Villa Canales vivió una de sus jornadas más significativas al celebrar el rezado mayor en honor al Jesús Niño, imagen considerada una de las joyas espirituales más preciadas del municipio. Desde tempranas horas, las calles se transformaron en un lienzo de fe, arte y devoción, adornadas con hermosas alfombras elaboradas por vecinos y familias enteras.
La procesión partió desde la parroquia de San Joaquín, recorriendo las principales calles del municipio en medio de un ambiente lleno de tradición y alegría. La música acompañó el andar de la imagen, mientras los cohetillos anunciaban con júbilo el paso del Jesús Niño, despertando emoción y orgullo entre los asistentes.

Esta manifestación religiosa no solo refleja la profunda fe del pueblo canalero, sino también la unidad y el amor con el que se conservan las tradiciones que han pasado de generación en generación. Cada detalle, cada alfombra y cada nota musical reafirmaron que Villa Canales mantiene viva su identidad cultural y espiritual.

Sin duda, el rezado mayor y la procesión del Jesús Niño continúan siendo un símbolo de esperanza, fe y comunidad, una tradición que engrandece al municipio y llena de buenas noticias el corazón de Guate.

§ DATOS DE ORIGEN
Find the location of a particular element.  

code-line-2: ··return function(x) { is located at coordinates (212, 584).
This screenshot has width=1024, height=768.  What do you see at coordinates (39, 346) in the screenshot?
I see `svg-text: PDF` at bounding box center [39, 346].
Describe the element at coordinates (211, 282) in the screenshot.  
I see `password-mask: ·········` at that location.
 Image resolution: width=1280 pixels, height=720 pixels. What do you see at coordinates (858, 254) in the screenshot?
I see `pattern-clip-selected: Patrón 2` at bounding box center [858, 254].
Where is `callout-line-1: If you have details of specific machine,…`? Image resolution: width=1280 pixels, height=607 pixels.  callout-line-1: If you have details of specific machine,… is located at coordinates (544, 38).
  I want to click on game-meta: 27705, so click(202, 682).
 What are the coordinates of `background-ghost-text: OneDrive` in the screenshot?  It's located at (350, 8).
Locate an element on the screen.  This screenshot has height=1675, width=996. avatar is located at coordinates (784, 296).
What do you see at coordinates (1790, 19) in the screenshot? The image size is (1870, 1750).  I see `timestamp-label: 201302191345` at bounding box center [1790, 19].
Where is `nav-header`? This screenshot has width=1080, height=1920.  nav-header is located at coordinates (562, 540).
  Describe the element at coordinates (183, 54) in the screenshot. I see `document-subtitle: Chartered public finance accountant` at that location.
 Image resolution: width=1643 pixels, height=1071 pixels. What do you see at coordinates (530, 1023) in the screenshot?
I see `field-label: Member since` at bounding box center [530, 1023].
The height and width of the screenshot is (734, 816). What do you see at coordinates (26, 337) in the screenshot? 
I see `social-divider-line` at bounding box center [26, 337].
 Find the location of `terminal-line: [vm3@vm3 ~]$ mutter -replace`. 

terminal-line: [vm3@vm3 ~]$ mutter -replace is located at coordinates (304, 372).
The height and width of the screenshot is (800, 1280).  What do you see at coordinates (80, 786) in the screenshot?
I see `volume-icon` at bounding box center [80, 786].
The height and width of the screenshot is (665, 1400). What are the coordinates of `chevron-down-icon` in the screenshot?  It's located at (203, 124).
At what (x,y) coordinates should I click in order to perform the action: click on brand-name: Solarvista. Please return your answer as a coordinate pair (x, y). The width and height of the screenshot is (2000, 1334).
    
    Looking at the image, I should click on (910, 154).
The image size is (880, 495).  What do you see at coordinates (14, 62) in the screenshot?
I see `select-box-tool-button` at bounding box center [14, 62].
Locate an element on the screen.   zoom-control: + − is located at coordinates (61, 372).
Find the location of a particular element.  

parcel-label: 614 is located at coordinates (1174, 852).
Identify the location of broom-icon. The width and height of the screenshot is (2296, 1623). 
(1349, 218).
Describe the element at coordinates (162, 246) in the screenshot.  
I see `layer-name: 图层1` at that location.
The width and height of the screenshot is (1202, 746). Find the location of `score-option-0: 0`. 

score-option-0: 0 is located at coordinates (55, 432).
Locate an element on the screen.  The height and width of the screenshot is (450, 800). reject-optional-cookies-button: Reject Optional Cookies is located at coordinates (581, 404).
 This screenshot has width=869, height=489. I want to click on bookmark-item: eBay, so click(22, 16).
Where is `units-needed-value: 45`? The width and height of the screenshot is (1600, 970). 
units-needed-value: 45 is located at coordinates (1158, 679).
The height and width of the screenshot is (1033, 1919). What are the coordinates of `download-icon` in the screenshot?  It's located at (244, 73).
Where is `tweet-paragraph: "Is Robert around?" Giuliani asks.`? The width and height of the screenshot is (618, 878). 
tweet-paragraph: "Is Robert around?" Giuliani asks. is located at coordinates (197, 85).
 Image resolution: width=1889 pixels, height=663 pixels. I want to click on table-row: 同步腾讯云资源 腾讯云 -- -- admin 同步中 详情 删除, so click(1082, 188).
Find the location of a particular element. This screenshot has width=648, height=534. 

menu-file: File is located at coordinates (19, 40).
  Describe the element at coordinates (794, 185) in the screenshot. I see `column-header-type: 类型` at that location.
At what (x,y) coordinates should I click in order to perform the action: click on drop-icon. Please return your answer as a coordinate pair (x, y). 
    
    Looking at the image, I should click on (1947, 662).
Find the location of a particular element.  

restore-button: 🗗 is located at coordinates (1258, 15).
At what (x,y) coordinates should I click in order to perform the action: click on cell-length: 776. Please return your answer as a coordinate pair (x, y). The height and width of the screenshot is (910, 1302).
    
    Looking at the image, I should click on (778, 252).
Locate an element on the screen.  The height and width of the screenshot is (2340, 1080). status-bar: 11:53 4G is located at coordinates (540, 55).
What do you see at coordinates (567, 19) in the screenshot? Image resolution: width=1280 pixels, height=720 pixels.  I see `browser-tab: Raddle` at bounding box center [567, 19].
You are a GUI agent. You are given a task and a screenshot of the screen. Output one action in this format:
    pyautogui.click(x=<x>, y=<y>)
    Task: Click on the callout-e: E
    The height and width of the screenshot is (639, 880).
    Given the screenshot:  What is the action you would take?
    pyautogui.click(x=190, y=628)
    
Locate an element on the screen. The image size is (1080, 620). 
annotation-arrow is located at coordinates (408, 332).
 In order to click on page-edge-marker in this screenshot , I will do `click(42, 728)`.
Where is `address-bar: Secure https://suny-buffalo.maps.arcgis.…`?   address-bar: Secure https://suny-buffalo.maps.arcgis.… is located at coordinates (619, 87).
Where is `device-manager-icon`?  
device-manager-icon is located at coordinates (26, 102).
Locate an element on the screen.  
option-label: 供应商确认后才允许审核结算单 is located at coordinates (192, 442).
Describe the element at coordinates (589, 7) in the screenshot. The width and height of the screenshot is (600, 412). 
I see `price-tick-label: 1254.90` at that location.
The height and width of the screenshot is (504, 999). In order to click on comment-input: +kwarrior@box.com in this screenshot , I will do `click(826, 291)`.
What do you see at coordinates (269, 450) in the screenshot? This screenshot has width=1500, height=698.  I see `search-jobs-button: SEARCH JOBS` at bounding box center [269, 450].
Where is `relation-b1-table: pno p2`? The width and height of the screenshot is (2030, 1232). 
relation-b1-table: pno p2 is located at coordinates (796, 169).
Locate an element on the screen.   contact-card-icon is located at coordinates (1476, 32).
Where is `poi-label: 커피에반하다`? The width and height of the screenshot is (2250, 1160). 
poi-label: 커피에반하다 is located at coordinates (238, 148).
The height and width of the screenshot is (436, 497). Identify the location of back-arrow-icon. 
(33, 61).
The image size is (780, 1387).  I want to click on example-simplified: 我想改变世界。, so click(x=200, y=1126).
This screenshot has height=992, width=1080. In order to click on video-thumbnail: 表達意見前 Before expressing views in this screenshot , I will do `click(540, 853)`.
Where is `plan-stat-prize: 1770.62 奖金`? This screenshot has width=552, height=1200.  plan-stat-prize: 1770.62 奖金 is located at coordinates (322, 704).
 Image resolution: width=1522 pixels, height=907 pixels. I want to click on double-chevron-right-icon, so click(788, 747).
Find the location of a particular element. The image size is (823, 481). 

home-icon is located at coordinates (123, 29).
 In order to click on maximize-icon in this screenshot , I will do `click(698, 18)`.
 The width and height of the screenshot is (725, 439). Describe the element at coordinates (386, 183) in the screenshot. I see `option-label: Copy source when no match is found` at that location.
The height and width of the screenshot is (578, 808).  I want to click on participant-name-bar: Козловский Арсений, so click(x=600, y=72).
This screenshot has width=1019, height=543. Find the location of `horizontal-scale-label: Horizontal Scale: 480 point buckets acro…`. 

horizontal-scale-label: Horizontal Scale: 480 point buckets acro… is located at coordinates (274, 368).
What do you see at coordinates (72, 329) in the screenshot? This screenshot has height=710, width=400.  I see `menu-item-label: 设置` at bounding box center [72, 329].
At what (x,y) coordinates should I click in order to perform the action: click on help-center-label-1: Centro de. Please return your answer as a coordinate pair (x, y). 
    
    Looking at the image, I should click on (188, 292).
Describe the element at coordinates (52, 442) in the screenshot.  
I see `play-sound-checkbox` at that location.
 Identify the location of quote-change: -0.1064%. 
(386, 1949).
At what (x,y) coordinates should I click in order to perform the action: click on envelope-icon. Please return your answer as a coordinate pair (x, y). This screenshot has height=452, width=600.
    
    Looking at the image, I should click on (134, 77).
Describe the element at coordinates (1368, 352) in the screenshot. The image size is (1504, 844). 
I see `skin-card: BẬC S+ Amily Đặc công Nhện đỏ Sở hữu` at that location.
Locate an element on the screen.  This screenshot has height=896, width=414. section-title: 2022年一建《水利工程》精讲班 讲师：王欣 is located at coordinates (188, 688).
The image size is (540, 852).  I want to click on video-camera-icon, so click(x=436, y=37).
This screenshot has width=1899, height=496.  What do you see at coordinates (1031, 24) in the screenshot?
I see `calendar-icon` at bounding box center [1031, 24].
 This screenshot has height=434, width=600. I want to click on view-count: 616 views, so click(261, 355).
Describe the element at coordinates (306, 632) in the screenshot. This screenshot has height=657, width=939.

§ EJERCICIOS
1. Indica si cada afirmación coincide con la nota sobre el Jesús Niño de Villa Canales y responde sí o no, citando literalmente las palabras de la nota que lo deciden: (a) la procesión salió de la parroquia de San Joaquín; (b) la imagen recorrió las calles en silencio, sin música; (c) las tradiciones del pueblo canalero son de origen reciente.
2. Transcribe sin ningún cambio el fragmento de la nota sobre el Jesús Niño que empieza con las palabras "Esta manifestación religiosa" y termina con "cultural y espiritual.".

§ SOLUCIONES
1.
(a) Sí: «La procesión partió desde la parroquia de San Joaquín».
(b) No: «La música acompañó el andar de la imagen».
(c) No: «las tradiciones que han pasado de generación en generación».

2.
Esta manifestación religiosa no solo refleja la profunda fe del pueblo canalero, sino también la unidad y el amor con el que se conservan las tradiciones que han pasado de generación en generación. Cada detalle, cada alfombra y cada nota musical reafirmaron que Villa Canales mantiene viva su identidad cultural y espiritual.